Ozwizard · 16/01/2016 10:57

I went to the hospital to see my results from my consultant. Result of this is that I will have to have surgery that has a six to eight week recovery time. As he was explaining my condition he said that it is very common in " Negroid ladies"!!
The nurse in the room looked at me and shifted uncomfortably in her seat! And I took a second to register if he really did say that. Then I did a nervous laugh and said to him " you must not use that word" he said "what, that is what you are" " what is wrong with Negroid"? I said " stop, use another word". He said " oh I didn't know that Negroid would offend you"
Aibu that he should not have said that word?

OP posts:
kesstrel · 19/01/2016 10:07

But Lweji's point wasn't about speaking TO patients: she said that African doctors writing in medical journals were "ignorant" for using the term.

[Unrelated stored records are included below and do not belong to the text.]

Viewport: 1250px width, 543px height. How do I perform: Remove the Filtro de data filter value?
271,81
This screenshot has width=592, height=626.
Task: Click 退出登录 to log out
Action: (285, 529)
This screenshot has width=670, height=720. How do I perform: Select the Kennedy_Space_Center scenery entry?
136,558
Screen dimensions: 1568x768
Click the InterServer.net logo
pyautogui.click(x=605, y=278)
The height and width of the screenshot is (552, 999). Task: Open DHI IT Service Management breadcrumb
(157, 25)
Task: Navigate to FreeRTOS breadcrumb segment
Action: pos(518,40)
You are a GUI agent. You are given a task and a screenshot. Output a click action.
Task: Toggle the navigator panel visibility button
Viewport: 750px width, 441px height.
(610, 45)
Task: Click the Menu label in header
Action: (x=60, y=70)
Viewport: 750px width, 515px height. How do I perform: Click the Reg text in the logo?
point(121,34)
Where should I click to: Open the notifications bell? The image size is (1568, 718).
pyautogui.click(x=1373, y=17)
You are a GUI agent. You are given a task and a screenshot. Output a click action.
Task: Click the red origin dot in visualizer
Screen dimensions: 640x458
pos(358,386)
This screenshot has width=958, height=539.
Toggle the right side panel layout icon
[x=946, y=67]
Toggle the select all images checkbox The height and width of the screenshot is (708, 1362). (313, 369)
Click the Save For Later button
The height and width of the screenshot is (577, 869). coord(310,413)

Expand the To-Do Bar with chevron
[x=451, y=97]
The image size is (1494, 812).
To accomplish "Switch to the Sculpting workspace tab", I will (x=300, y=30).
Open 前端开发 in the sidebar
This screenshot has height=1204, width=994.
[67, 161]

She also said the term "of African descent" was wrong. How are leaflets and other promotional materials about something like sickle cell anemia (which is a devastating genetic disease) supposed to be phrased?

I agree with you, however, that Lweji is wasting her time, given her obvious ignorance of the important role of genetic knowledge in medicine.

Lweji · 19/01/2016 10:09

Yes there is greater diversity between individuals than any group.
Although true, I didn't mention that, nor is it relevant for this discussion.

There are however obvious and distinct differences between peoples of differing geographies.

That is true.

But for different geographies within Africa as well. There isn't one African type.

Most studies, perhaps not surprisingly, focus on African-American, which should not be extended to "African" or "Black" at all. African-Americans did not come from all African regions. So, it shouldn't be extrapolated to all Africans, or to any "negroid" group.
I'd prefer to be cautious.

Sadly, most research is still very much white-centric. Us and them.

The map shows the main origins of African-Americans. Mostly from West-Africa. We can't extrapolate that the rest of Africa, or people of African roots in other countries have the same prevalence of any condition.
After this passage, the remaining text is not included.